Fuori dai complessi turistici, in posti appartati, vengono ammucchiati i rifiuti della cucina. Luisa nota che alcuni ragazzini stanno rovistando… Qualche fetta di pane, mezzo mango, pezzi d’aragosta, brandelli di pesce…

Sono loro, i ragazzi di Malindi. Un pasto, questo pasto, ogni tre giorni e una fame infinita, atavica, antropologica.

Luisa li avvicina, vince a poco a poco la loro diffidenza e si fa raccontare le loro storie. Storie di abbandono, di violenze familiari, di senza famiglia, di malattie (malaria, vermi, dermatosi, broncopatie, parassitosi…).

Quasi senza accorgersene avverte impellente il bisogno di diventare la loro mamma (di figli in Italia ne ha già quattro, già accasati). Si mette in moto con la forza di un trattore che ha rotto qualsiasi freno.

Riesce a trovare un terreno dalle parti di Vatamu, lo recinge, risistema quelle quattro baracche che sembrano crollare al minimo soffio di vento e, giorno dopo giorno, vi porta i suoi nuovi “figli” per una sistemazione più decorosa, più accogliente, più calorosa. Vuol regalare loro una nuova famiglia, insomma. Ora è arrivata ad ospitare 31 orfani.

La vado a trovare. I bambini e i ragazzi mi guardano con i loro occhi grandi e neri, con un sorriso che spara un bianco esagerato e mi danno la mano. Stringono forte la mia.

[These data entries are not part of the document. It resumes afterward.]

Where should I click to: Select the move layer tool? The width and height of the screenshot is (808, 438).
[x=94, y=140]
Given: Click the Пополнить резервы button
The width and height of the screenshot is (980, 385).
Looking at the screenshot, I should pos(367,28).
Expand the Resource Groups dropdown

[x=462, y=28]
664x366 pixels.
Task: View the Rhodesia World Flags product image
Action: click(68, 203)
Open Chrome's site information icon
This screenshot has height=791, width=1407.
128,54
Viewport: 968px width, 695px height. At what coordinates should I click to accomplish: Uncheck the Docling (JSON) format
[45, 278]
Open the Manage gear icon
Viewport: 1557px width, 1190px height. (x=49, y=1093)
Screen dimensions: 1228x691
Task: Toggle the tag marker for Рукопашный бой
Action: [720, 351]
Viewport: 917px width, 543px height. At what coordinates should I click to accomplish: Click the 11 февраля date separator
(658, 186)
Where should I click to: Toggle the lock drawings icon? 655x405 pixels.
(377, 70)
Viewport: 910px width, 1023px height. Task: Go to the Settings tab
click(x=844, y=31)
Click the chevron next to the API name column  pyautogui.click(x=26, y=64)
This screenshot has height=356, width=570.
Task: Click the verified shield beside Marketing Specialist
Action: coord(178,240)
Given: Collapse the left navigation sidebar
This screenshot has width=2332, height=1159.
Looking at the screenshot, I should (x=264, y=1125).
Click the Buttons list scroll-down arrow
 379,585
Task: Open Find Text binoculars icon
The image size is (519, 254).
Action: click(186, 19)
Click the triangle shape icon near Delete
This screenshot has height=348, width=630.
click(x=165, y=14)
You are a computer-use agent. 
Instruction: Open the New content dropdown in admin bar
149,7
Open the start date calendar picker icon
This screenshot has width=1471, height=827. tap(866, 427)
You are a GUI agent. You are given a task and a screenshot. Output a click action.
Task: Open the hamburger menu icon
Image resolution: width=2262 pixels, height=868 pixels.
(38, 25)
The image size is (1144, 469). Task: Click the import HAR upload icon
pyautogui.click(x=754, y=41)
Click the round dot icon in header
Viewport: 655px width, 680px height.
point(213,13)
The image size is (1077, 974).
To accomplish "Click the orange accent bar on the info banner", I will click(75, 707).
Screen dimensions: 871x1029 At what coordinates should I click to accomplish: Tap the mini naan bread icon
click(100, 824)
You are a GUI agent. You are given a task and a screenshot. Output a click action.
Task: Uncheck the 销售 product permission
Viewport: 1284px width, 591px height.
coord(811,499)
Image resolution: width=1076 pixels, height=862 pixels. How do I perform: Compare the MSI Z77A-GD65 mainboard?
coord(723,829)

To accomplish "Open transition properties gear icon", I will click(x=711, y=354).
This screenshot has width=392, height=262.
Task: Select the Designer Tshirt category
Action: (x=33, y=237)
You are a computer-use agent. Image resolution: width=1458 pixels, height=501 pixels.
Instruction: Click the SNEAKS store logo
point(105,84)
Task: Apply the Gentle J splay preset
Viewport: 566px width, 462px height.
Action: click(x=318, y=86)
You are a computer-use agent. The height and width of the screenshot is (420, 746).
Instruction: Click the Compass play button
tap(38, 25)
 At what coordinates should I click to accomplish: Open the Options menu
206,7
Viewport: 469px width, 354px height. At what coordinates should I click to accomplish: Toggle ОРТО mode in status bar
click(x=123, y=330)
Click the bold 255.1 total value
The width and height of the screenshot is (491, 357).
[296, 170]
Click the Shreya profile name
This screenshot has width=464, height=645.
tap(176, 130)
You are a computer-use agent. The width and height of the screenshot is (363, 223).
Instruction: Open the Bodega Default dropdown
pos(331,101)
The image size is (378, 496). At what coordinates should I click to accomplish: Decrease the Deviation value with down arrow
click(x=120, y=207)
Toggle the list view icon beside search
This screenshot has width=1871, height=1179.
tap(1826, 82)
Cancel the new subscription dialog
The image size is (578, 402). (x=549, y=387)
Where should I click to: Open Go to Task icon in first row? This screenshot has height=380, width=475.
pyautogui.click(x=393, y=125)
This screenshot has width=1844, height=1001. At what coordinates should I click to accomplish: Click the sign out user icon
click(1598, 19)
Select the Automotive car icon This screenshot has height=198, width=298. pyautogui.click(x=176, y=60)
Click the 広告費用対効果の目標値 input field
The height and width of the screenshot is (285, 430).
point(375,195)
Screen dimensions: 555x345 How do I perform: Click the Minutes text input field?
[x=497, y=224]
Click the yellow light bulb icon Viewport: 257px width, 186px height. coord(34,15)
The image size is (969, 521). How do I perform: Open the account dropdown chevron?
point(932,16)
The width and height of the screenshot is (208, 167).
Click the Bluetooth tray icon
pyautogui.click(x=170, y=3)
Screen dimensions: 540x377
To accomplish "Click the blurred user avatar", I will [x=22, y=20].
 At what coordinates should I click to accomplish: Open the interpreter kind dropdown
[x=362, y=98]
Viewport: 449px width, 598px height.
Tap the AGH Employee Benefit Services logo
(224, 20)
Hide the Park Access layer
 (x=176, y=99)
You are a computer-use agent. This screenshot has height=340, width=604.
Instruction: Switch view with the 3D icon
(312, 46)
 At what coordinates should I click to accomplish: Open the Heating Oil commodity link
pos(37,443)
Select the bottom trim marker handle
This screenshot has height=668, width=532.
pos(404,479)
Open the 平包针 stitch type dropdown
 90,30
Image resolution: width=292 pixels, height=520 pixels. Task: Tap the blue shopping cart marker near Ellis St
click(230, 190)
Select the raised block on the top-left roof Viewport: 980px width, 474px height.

Da una parte le camerette dei maschi e dall’altra quella delle femminucce. Una cucina, il deposito dei viveri, il recinto delle galline (come son preziose quelle uova!) e dei conigli, i tavoli per lo studio (tutti vanno alla scuola locale ad un paio di chilometri, ovviamente a piedi), un paio di gabinetti e l’orticello dove stanno spuntando a fatica le piantine di pomodoro. Tutto attorno piante di mango, di eucalipto e alcuni baobab.

Questa è la loro casa.

A Natale, quando i 40 gradi cuocciono la testa e la scuola chiude, li lascia liberi, lascia che trascorrano le festività con i loro parenti, se ne hanno ancora.

Uno di loro, dopo due giorni, s’è fatto a piedi i 20 chilometri che separa Vatamu da Malindi. “Che fai qui?” gli chiede Luisa. “Volevo tornare a casa…”. Già, qui ha trovato la sua casa, la sua famiglia, il calore d’un sorriso e il miracolo di un paio di piatti al giorno.

“Tutto questo lo tiro avanti con la mia pensione che mi giunge dall’Italia” mi dice. Ma i soldi non bastano mai…

La scuola la paghi, il medico lo paghi, i cibi li paghi…

D’accordo, rispetto alla nostra, la vita da queste parti costa poco. Un lavoratore guadagna in media due euro al giorno, ma questi bambini han sempre bisogno di qualcosa.

Le medicine e il dottore hanno un costo abnorme, la divisa della scuola è obbligatoria, ma non gratuita, la penna biro è un lusso non comune…

Eppure Luisa, testarda e meravigliosa, non si da per vinta. Qualcuno, quando conosce questa donna e quello che ha realizzato, le da una mano e allora il suo viso si illumina d’un sorriso radioso e sa che i suoi ragazzi hanno ancora, per ancora qualche tempo, la possibilità di rimanere assieme, di mangiare, di studiare, di essere ancora vivi!

Saluto questa donna minuta, mi allontano verso la città e mi sento piccolo, inutile, cieco, troppo lontano dal quel piccolo mondo fatto di amore, di amicizia, di solidarietà, di missione, di carità, di abnegazione.

Ritornerò in questo piccolo paradiso, mi siederò di nuovo fra i ragazzi e ammirerò di nuovo quanto, seppure piccola, Luisa è davvero grande!